Comment raconter quand dénoncer ne suffit pas ?

Friction est situé chez les Meratus Dayak, habitants des montagnes Meratus au Sud-est de la partie indonésienne de l’île de Bornéo. Anna Tsing, qui travaille auprès d’eux depuis la fin des années 1970, leur avait déjà consacré un ouvrage en 1993, In the realm of the diamond queen. [1] Friction, initialement publié en 2004 et couvrant une période de plus de vingt années, vient régulièrement s’entremêler avec ce premier livre. Le thème en est cependant différent : alors que In the realm of the diamond queen portait sur le rôle de la création dans la marginalité comme condition des Meratus, c’est la destruction et la précarité comme condition désormais partagée avec l’environnement qui sont au cœur de Friction. Entre les deux livres, l’improbable est arrivé avec la chute du régime autoritaire de Suharto en 1998, au terme de plus de trente ans d’« Ordre Nouveau ». Dans les montagnes Meratus, la fin du régime a bouleversé la vie des habitants d’une manière inattendue puisqu’elle a donné lieu à une accélération brutale de l’extractivisme des ressources de la forêt. Avec l’arrivée des industriels et de leurs relais, l’irruption des circuits globalisés dans les terres meratus s’est ajoutée à celle, déjà compliquée, de la nation Indonésie. Que s’est-il passé ? C’est là le point de départ de Friction.

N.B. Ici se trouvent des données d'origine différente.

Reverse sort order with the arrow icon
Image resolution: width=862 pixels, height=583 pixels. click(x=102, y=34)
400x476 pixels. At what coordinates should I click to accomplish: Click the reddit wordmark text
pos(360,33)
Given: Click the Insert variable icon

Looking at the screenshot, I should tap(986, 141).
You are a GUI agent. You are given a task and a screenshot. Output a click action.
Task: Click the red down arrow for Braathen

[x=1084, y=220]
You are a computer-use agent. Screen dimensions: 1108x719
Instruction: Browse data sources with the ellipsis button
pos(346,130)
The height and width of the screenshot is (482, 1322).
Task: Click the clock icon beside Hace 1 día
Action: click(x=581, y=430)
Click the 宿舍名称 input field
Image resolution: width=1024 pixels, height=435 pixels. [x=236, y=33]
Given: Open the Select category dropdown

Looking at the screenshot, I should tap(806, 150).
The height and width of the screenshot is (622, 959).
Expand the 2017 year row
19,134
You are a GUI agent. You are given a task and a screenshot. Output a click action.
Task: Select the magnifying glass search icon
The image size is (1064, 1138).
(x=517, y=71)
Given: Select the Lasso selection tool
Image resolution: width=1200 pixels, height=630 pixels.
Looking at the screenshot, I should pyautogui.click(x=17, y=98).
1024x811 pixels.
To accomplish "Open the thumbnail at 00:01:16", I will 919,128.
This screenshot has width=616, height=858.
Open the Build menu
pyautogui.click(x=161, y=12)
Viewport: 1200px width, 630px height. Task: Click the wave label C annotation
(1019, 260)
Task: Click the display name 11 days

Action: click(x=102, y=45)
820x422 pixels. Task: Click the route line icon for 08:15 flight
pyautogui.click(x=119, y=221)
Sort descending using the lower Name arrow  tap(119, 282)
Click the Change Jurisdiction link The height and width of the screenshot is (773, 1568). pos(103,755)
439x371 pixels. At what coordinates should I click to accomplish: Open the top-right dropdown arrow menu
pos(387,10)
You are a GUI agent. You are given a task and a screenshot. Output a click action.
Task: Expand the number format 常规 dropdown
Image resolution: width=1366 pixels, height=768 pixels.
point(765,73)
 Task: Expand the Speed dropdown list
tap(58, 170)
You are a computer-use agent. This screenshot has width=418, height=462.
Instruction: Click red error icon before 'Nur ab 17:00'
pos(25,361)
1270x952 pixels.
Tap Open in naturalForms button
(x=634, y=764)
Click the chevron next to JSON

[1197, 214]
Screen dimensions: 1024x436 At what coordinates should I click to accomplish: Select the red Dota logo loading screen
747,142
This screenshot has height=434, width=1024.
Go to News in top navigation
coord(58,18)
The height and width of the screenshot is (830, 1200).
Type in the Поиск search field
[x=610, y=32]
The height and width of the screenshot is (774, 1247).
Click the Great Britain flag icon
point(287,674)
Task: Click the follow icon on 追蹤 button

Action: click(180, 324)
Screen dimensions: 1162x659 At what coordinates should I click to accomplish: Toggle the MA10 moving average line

Quant au propos, il se prête difficilement au résumé. Les lectrices et lecteurs du Champignon de la fin du monde (2017) reconnaîtront la construction iconoclaste et de nombreux motifs familiers ; cependant Friction ne décrit pas tant les « ruines du capitalisme » que ses ravages en train de se produire. Le projet que déploie Anna Tsing dans Friction est à la fois méthodologique et politique. Dénoncer le capitalisme ne suffit pas : il est nécessaire de mesurer son emprise jusque dans la production des connaissances et des histoires, puis de s’armer d’outils et de concepts pragmatiques pour dire et contrer sa violence. Parmi les multiples manières dont on peut aborder cet ouvrage foisonnant, je retiendrai donc celle-ci : Friction est un grand livre sur la mise en récit, au sens d’abord de raconter ce que l’on a vu et appris, au sens ensuite de débusquer les récits à l’œuvre dans les idéaux et promesses universalistes, de la science au développement en passant par l’enrichissement économique. Trois exemples de propositions développées par Anna Tsing – déranger les récits dominants ; raconter les frictions politiques ; recueillir les histoires multi-espèces – permettent ainsi de restituer en partie la teneur de Friction.

« Déranger les récits dominants de la globalisation »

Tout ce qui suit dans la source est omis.